Crataegus (Hawthorn)

Crataegus laevigata

A group of small trees and large shrubs, often seen growing wild in the countryside and along hedgerows. Its prolific white flowers are a real delight in spring, often fully clothing the plants. The attractive bright red autumn fruits provide an excellent food source for birds.

Family: Rosaceae (rose)
Botanical Name: Crataegus
Common Names: Hawthorn, may blossom, quickthorn

Foliage: Deciduous, small, deeply lobed or toothed green leaves. Some species provide good autumn colour. Branches are usually thorny.

Blossom: Clusters of fragrant white, pink or red flowers, followed by small crimson red fruits (haws) in autumn. Single or double forms are available.

Flowering Period: May-June.

Soil: Moist but well-drained soil (chalk, clay, sand or loam).
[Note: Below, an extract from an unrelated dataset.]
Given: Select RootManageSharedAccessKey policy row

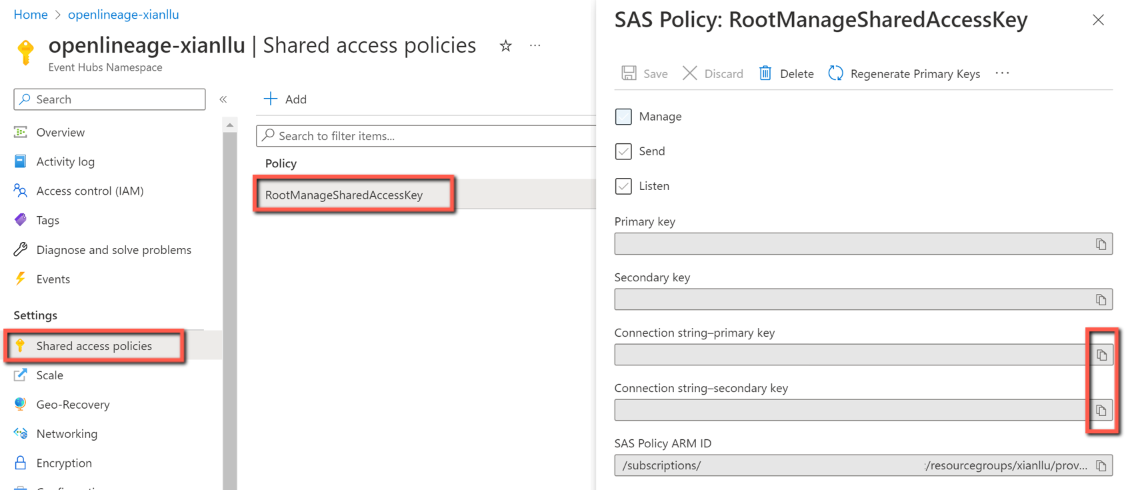Looking at the screenshot, I should 344,195.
Any pH.

Conditions: Full sun or partial shade. Can be grown in any aspect, in either an exposed or sheltered location.

Habit: Bushy, branching.

Type: Shrub or small tree.

Origin: North America, Europe, North Africa and Asia.
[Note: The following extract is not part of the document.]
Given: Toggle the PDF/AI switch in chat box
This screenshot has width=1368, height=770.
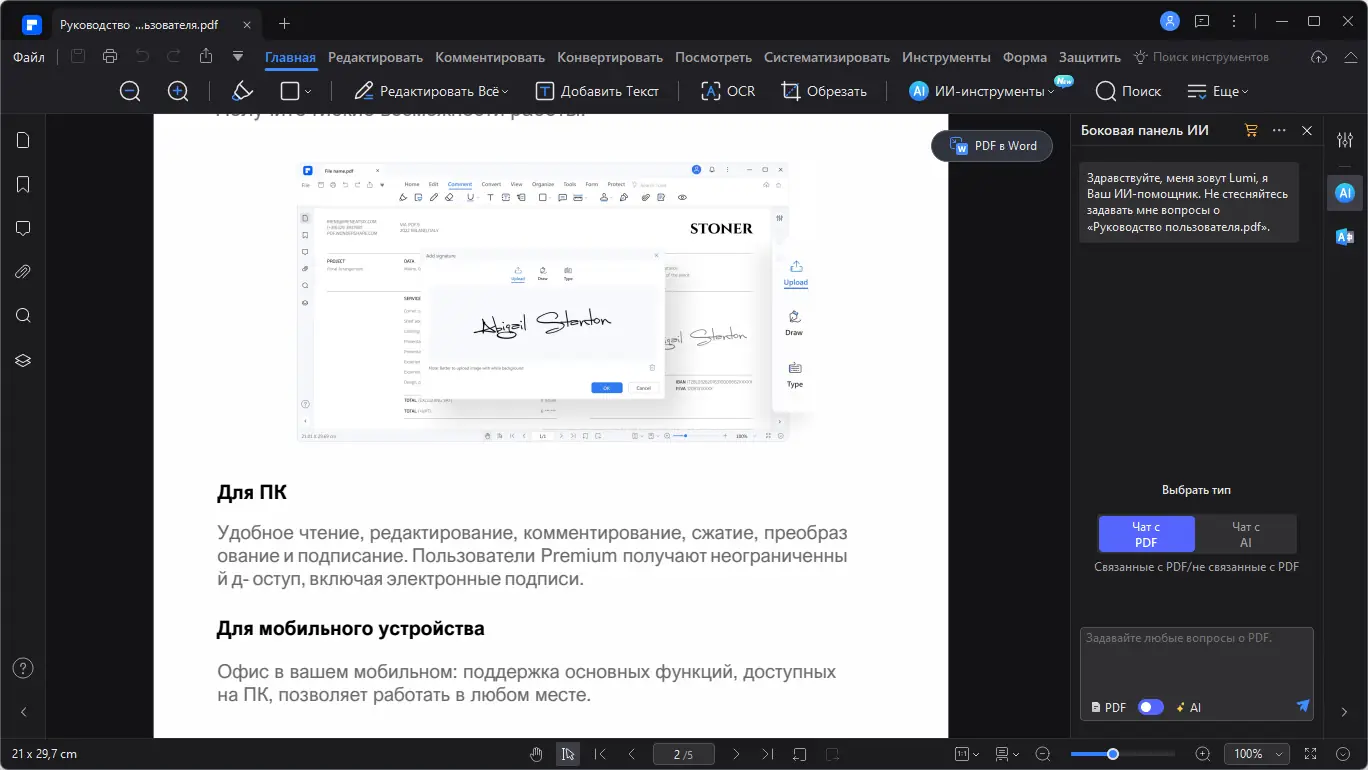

Hardiness: Fully hardy in all of the UK.

Planting and Growing Crataegus

Hawthorns will thrive in any reasonable, well-drained, moisture-retentive soil; including alkaline soils. Once fully established they will usually tolerate drought, floods, atmospheric pollution, high winds and other extreme weather.
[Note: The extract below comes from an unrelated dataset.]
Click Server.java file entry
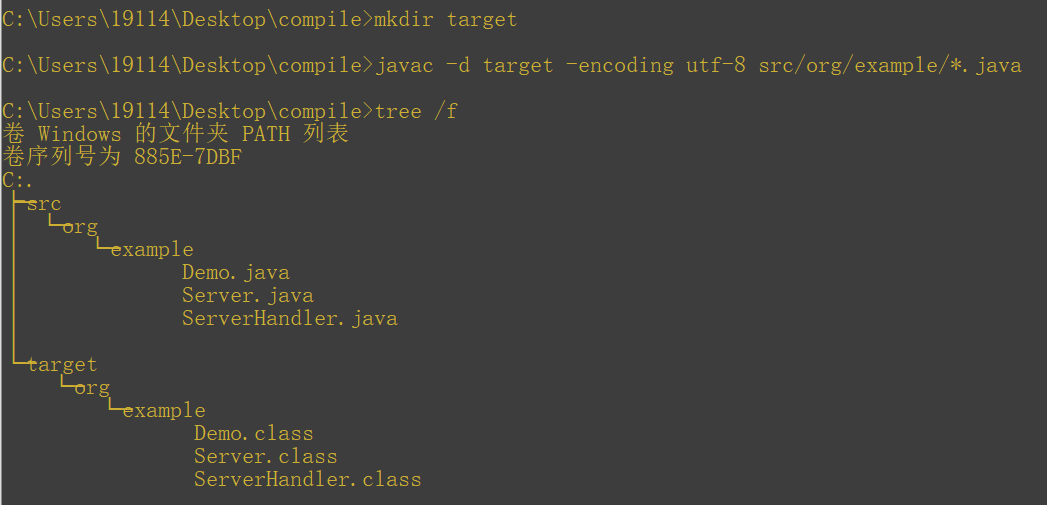coord(247,295)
Makes an excellent small specimen tree or a sturdy hedge.

Plant bare root saplings when dormant in winter (November to March). For hedges, use a spacing of around 14in (35cm) distance between plants.

Container-grown specimens can be planted out at any reasonable time of year. Water well until established.

Taking Care of Crataegus

Trim hedges in summer after flowering.

Pruning Crataegus

Pruning of trees is not normally necessary apart from removing dead, damaged or diseased wood. Thin out any crowded and matted branches as the tree matures. Old established bushes or hedges can be cut back hard in winter if necessary.

Pests and Diseases

Can be affected by a wide range of pests and diseases, particularly caterpillars. However, these highly robust plants will usually survive most problems without too much intervention. Making them an ideal choice for organic and wildlife gardens.

Propagating Crataegus

Cultivars and garden varieties are often difficult to strike from cuttings, and are usually propagated by grafting. Therefore, it is best to buy named cultivars from a plant retailer.

Hawthorn species can be increased by sowing ripe seed outside, although germination may be slow. Place seed trays against a north-facing wall and cover with wire mesh as protection until germinated. Native species should readily self seed if conditions are favourable.

Popular Varieties of Crataegus

Apart from the common species C. monogyna, which is usually grown as a hedge, there are several other species available for growing as decorative garden trees.

Crataegus coccinea (scarlet hawthorn) produces pinkish blossom in May, followed by striking dark red 'Haws'. Height from 16 to 23 ft (5-7m).

Crataegus laevigata (Midland Hawthorn or English Hawthorn) is a dense thorny shrub or small tree. Height to 25ft (8m). Good varieties include: 'Paul's Scarlet' with double rose-red flowers, 'Plena' with double white flowers, 'Rosea Flore Pleno' with double-pink flowers. Height to 5-6m (16-20ft)s.

Crataegus x lavallei is an attractive small tree of upright spreading habit. It has glossy, leathery, dark-green leaves, that colour red in autumn. Erect clusters of white flowers in June are followed by large orange haws. Height from 16 to 23 ft (5-7m). Cultivar 'Carrierei' has long thorns and whitish-pink flowers, followed by large light red haws.

Crataegus monogyna (common hawthorn) is the native European species. It has deeply lobed leaves with prolific white scented flowers in May, followed by red haws. Makes a useful, dense impenetrable hedge. The native species is unlikely to found for sale in garden centres but can usually be ordered as bare root plants, in late winter or early spring, from hedging suppliers. Height to 33ft (10m). Available at Thompson and Morgan.

Crataegus persimilis 'Prunifolia' (Broad Leaved Cockspur Thorn) makes a compact tree with a fine rounded habit. The glossy oval leaves turn orange and scarlet in autumn, and the clusters of white flowers in June are followed by decorative crimson haws. Height to 6m (20ft).